• [Problem to solve] Rewrite the stretch of the material from the line containing "Switch to the 新增预报 tab" through the end of the material, both ends included, with every coordinate in the answers multiplied by 2 and rounded to a whole number, halves rounded up. Reproduce only that stretch, and leave the pictures out.

⁂

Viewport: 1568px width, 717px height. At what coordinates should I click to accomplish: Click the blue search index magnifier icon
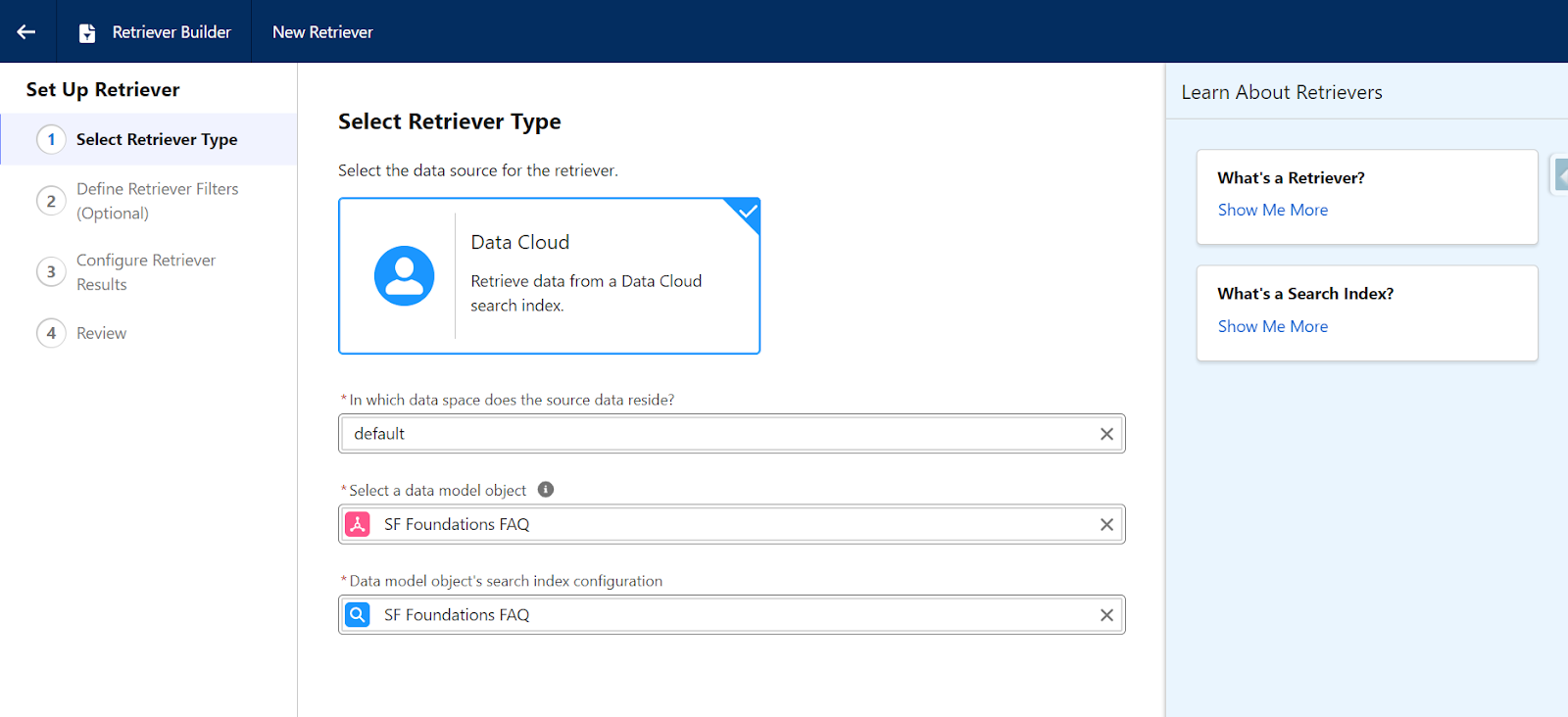(358, 615)

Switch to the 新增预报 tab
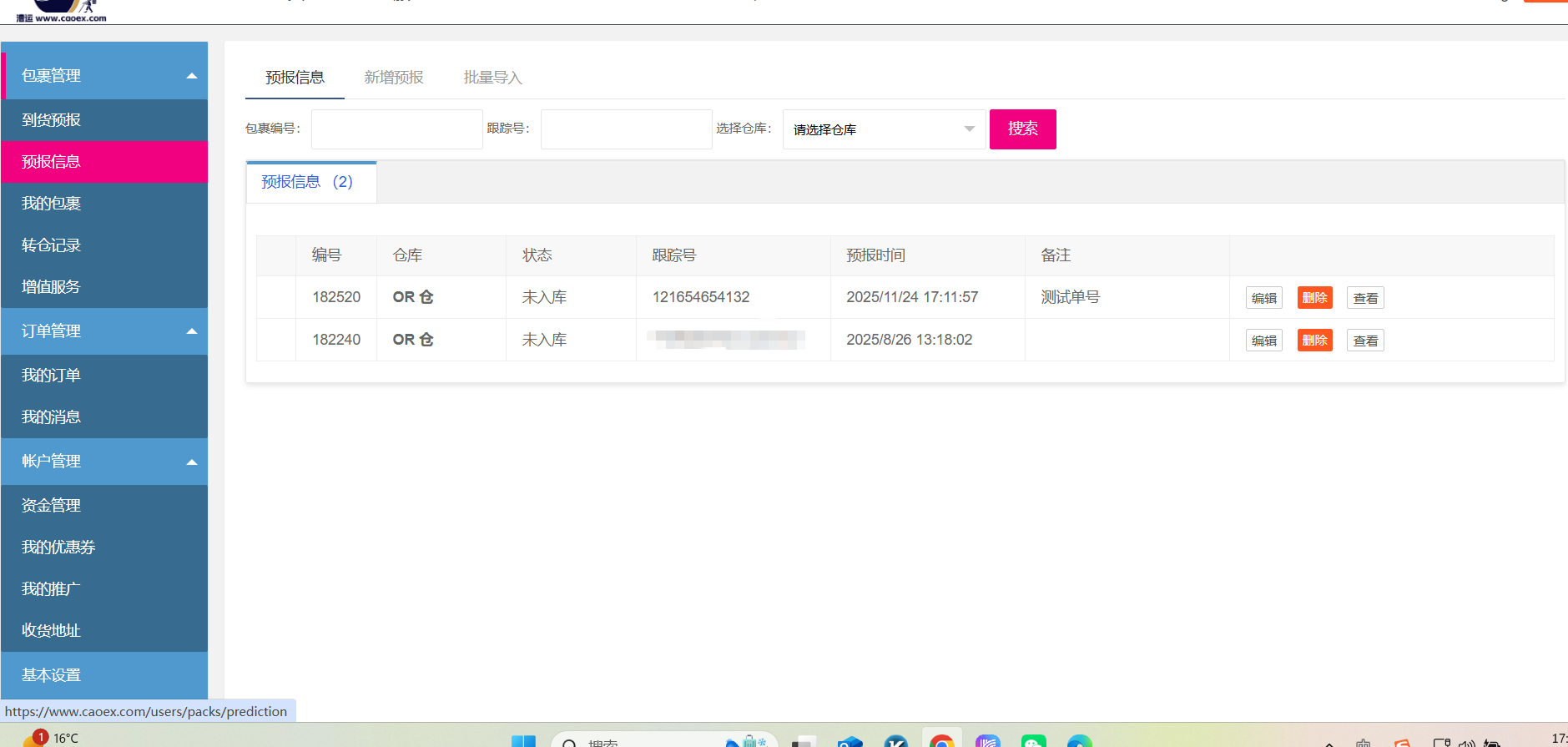[x=394, y=78]
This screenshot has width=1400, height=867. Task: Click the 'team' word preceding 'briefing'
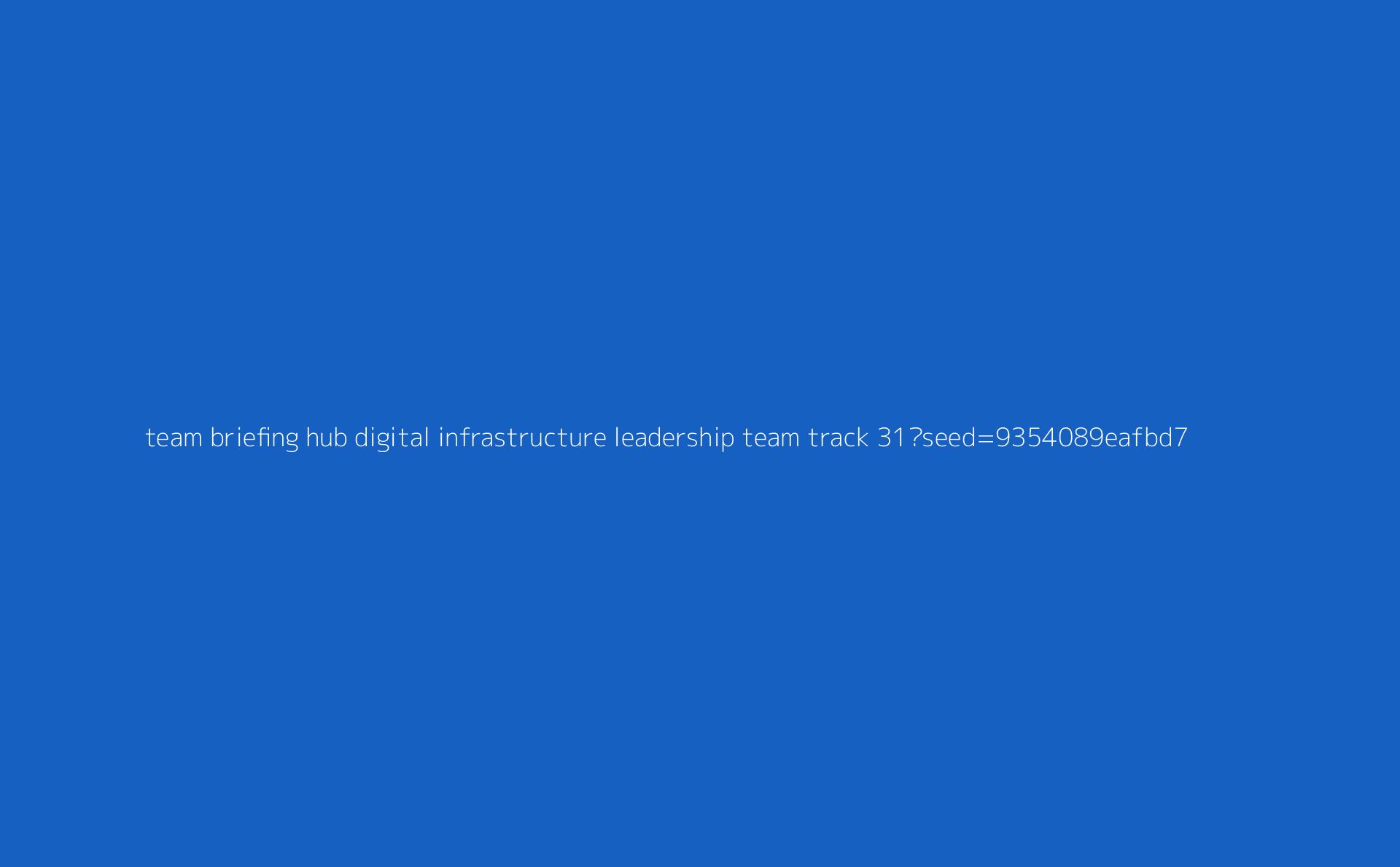click(174, 438)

⁂

• [Right answer]
Switch to the 新增预报 tab
[x=788, y=156]
This screenshot has width=1400, height=867. Task: Click the 'team' word preceding 'briefing'
click(348, 876)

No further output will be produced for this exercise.